身体は半分以上が、水分でできている

緑茶

脱水になりやすいお年寄り。トイレに行く回数を減らしたいと喉が渇いても意識的にお茶を飲まずに我慢している人もいます。季節を問わず、屋内にいても脱水になっていないか注意が必要です。

身体の60~70%は水分でできていますが、高齢者は生まれたての赤ちゃんと比べて、水分含量は減っています。肌が乾燥し、しわが多くなるのはそのためです。しかしそれでも水分は身体の半分以上を占めています。水分の役割は非常に多岐にわたり、栄養素や酸素などの運搬、老廃物の排泄、体温調節などを行っていて、水分なくしては身体は上手く機能できないのです。

高齢者の脱水症状には、加齢に伴う3つの変化が関係していると言われています。

  1.  筋肉の減少…体内の水分量が少なくなる
  2.  尿を作っている腎臓の機能が低下…老廃物を排出するための尿量が多くなる
  3. 身体の感覚が鈍くなり、喉の渇きを感じにくくなる…本人が気づかないうちに脱水になる

私の職場は二次救急を担当していますので、脱水症状の方はよく運ばれてきます。運ばれてくる人数は夏場のほうが多いのは確かですが、冬場でもゼロにはなりません。季節を問わず、脱水になってしまうことはあるのです。

高齢者の水分補給に適した飲み物

脱水症状になりやすい高齢者は、常に水分補給を行う必要があります。一般成人以上に、高齢者は水分補給に気を配り、定期的に水分補給を行う必要があります。そのため水分補給に使う飲み物にも、一工夫が必要です。水分といっても、冷たい水を大量に飲めばよいというわけではありません。たとえば、暑い夏の冷たい水は一口・ふた口はおいしいですが、大量に飲むと胃に負担がかかり、腸でも上手く吸収できません。
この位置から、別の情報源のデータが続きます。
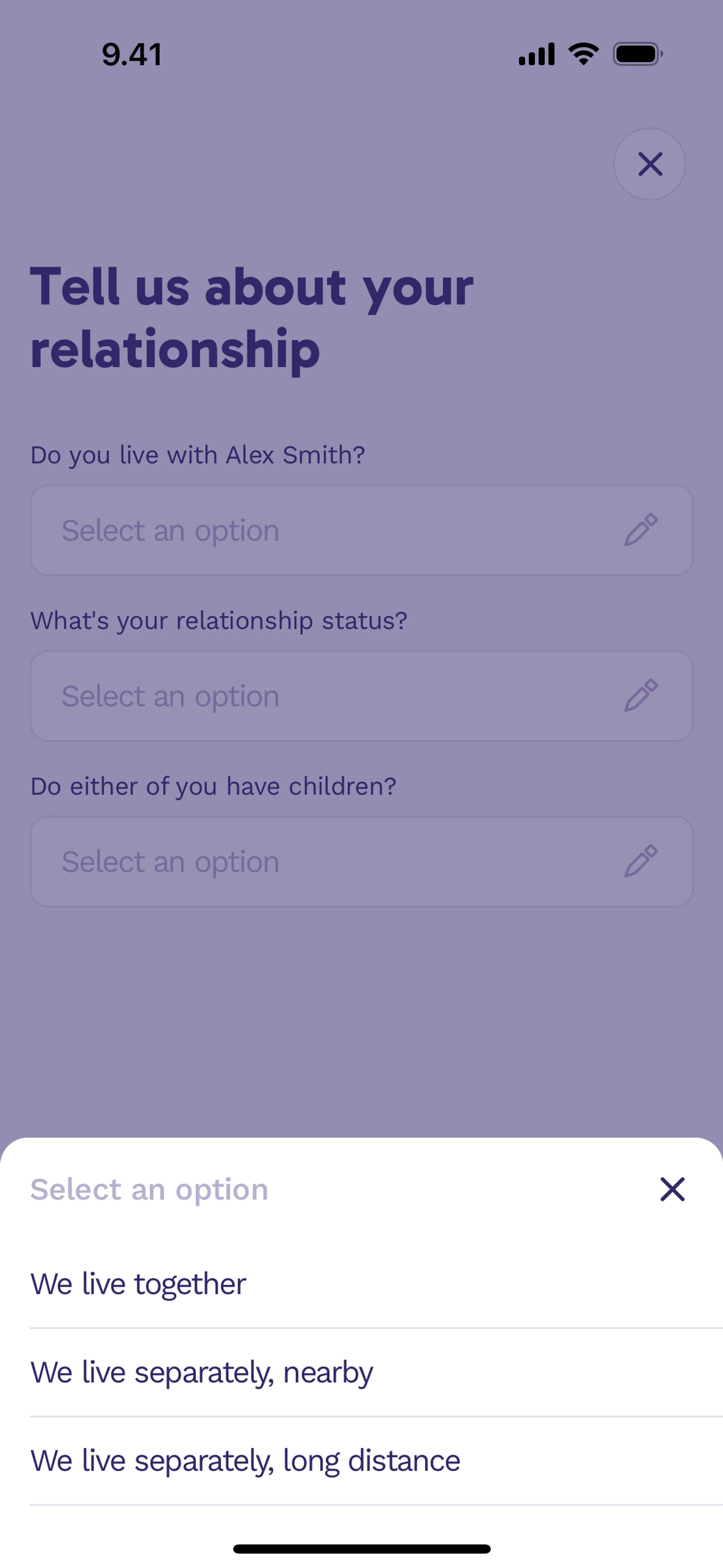Tap the "Do either of you have children?" label
Viewport: 723px width, 1568px height.
tap(214, 786)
とはいえ、高齢になると嚥下機能が低下してしまうので、飲み込みが上手くできない人も多くなります。誤嚥をして苦しい経験を持つ人なども、また誤嚥するのでは? と水分補給を嫌がり、脱水になってしまうことがあります。

そのような場合は、水分に少しとろみをつけたり、ゼリー状の飲み物を選ぶと飲み込みやすい場合があります。最近では、「パウチ」に入ったゼリー状の飲料も市販されていますので、TPOに併せて使い分けるとよいでしょう。

汗や尿中から排泄されるのは水分だけではなかった

TVのCM等でもよく流れているので、ご存知の方も多いと思いますが、汗や尿中からは水分や老廃物と一緒に「塩分」が身体の外へ出て行きます。下痢や嘔吐をしているときなども、やはり塩分が身体の外へ出て行きます。塩分とは、正しい栄養学の用語ではカリウム・リン・マンガン・ナトリウム・鉄・カルシウムなどのミネラル分全般を指しますが、汗や尿中に排泄される塩分の多くは食塩(ナトリウム)です。運動後や屋外での労働の後、塩辛いものがおいしく感じるのはこれが原因です。

さらに、脱水状態の場合には、すばやく吸収されることが望まれますので、適度な水分と適度な塩分を含んだ飲み物が推奨されます。それらをバランスよく含んだものが、アクエリアス・ポカリスエット・OS-1などに代表されるイオン飲料です。

ただし、糖分や塩分は食事で摂ることが一般的です。塩分や糖分を摂りすぎると過栄養になってしまい、かえって身体によくない状態を作り出してしまいます。脱水状態のときや疲れを感じるときい以外は、イオン飲料ではなくミネラルウォーターやお茶、麦茶、紅茶といったカロリーの低い飲み物を飲んで下さい。目安としては、イオン飲料を一口飲んでみて、「おいしい」と思う場合は身体が糖分や塩分を欲しています。「おいしい」と感じる分だけ、イオン飲料を飲んでください。

もし、一口飲んでもイオン飲料をおいしいと感じない場合は、塩分や糖分は不足していません。ミネラルウォーターなどで水分補給をしてください。

必要な水分は2リットル

最後に、水分の必要量についてです。成人は1日2リットルの水が必要だといわれています。しかし、この2リットルには食事中の水分も含まれています。たとえば、米を炊く時は水分を入れて炊きます。また魚や肉、野菜もその成分に水分を含んでいます。これらの食材や、料理に含まれた水分も含めて2リットルです。

一般的に、料理中の水分は摂取カロリーの60%くらいといわれています。仮に1日1600kcalの食事を摂ったら、960ml(約1リットル)は水分が摂れるということです。ですので、お茶等を飲んで補充しなければならないのは、残りの1リットル分となります。

高齢者は一度に飲めるお茶の量も少なくなります。この1リットルをこまめに補充することが、高齢者の脱水防止には、重要になります。